Removing Rows or Columns
January 26, 2018
Removing Rows or Columns
While in general more data is better than less, it is common to have datasets where certain fields or rows are not of interest for the scope of analysis.
Pandas provides us with a handy drop
function.

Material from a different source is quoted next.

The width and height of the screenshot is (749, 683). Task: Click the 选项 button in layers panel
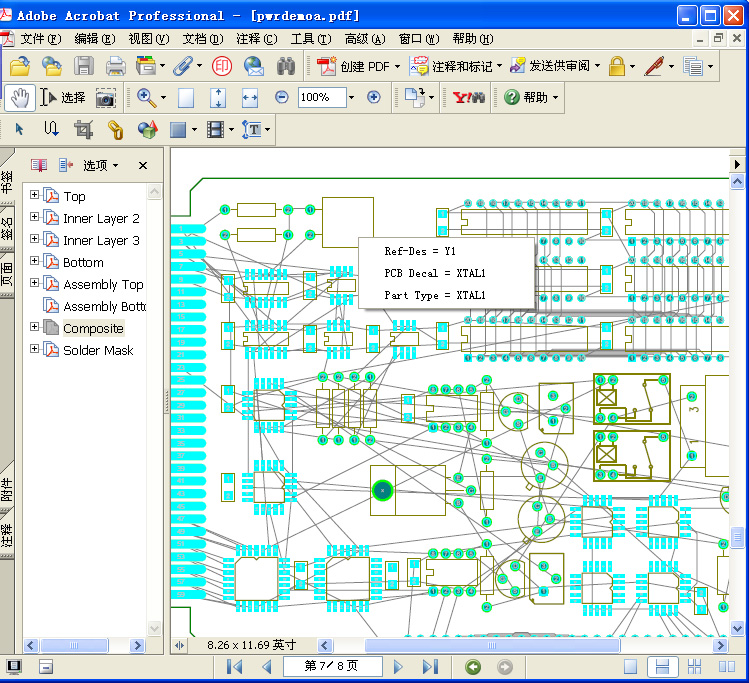(100, 165)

As the name suggests, it allows us to remove rows or columns from a DataFrame.
Load Libraries
import pandas as pd
Load Data
screening_data = {'name': ['Amy', 'Barry', 'Cory'],
'age': [20, 25, 30],
'weight_kg': [45, 50, 55]}
screening_df = pd.DataFrame(screening_data)
screening_df
age | name | weight_kg | |
---|---|---|---|
0 | 20 | Amy | 45 |
1 | 25 | Barry | 50 |
2 | 30 | Cory | 55 |
The default behavior of drop
removes a row from the DataFrame, specified by the index of the row.
screening_df.drop(0)
age | name | weight_kg | |
---|---|---|---|
1 | 25 | Barry | 50 |
2 | 30 | Cory | 55 |
It is also possible to drop multiple rows by passing a list of row indexes.
screening_df.drop([0, 1])
age | name | weight_kg | |
---|---|---|---|
2 | 30 | Cory | 55 |
To drop a column, pass the column label and the parameter axis=1
to the function.
screening_df.drop('weight_kg', axis=1)
age | name | |
---|---|---|
0 | 20 | Amy |
1 | 25 | Barry |
2 | 30 | Cory |
Similar to how we can drop multiple rows, passing a list of column headers will allow us to drop multiple columns.
screening_df.drop(['age', 'weight_kg'], axis=1)
name | |
---|---|
0 | Amy |
1 | Barry |
2 | Cory |